**Dataset records:**
┌────────

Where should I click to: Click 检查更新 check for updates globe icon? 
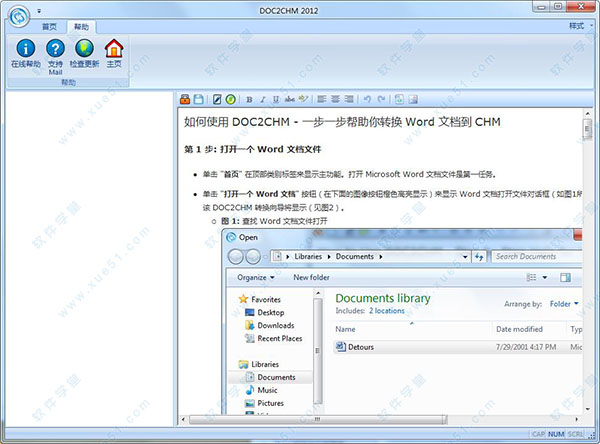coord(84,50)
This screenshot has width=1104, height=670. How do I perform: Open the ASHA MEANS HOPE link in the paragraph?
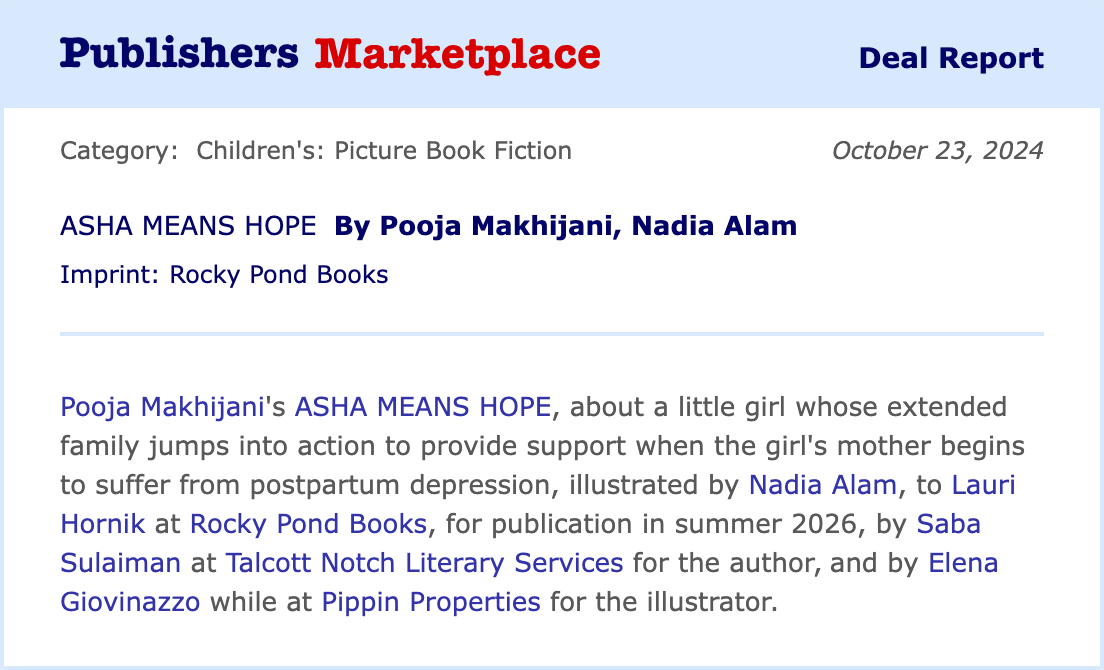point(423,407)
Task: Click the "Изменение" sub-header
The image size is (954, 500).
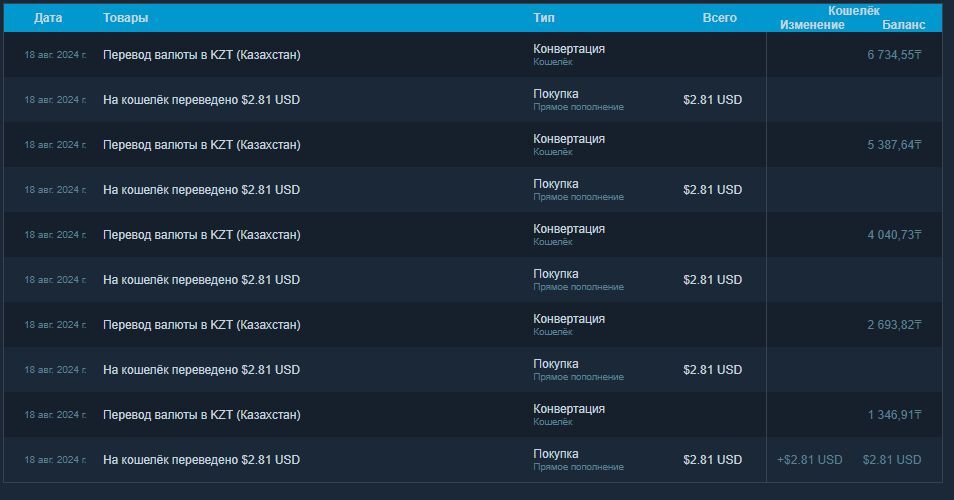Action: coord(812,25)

└────────

Please rewrite the records above, changing "paragraph" to "section" and keeping everything else the same. Leave the pictures out of your version.

**FINAL ANSWER:**
Where should I click to: Click 检查更新 check for updates globe icon? 
coord(84,50)
This screenshot has width=1104, height=670. How do I perform: Open the ASHA MEANS HOPE link in the section?
point(423,407)
Task: Click the "Изменение" sub-header
The image size is (954, 500).
Action: coord(812,25)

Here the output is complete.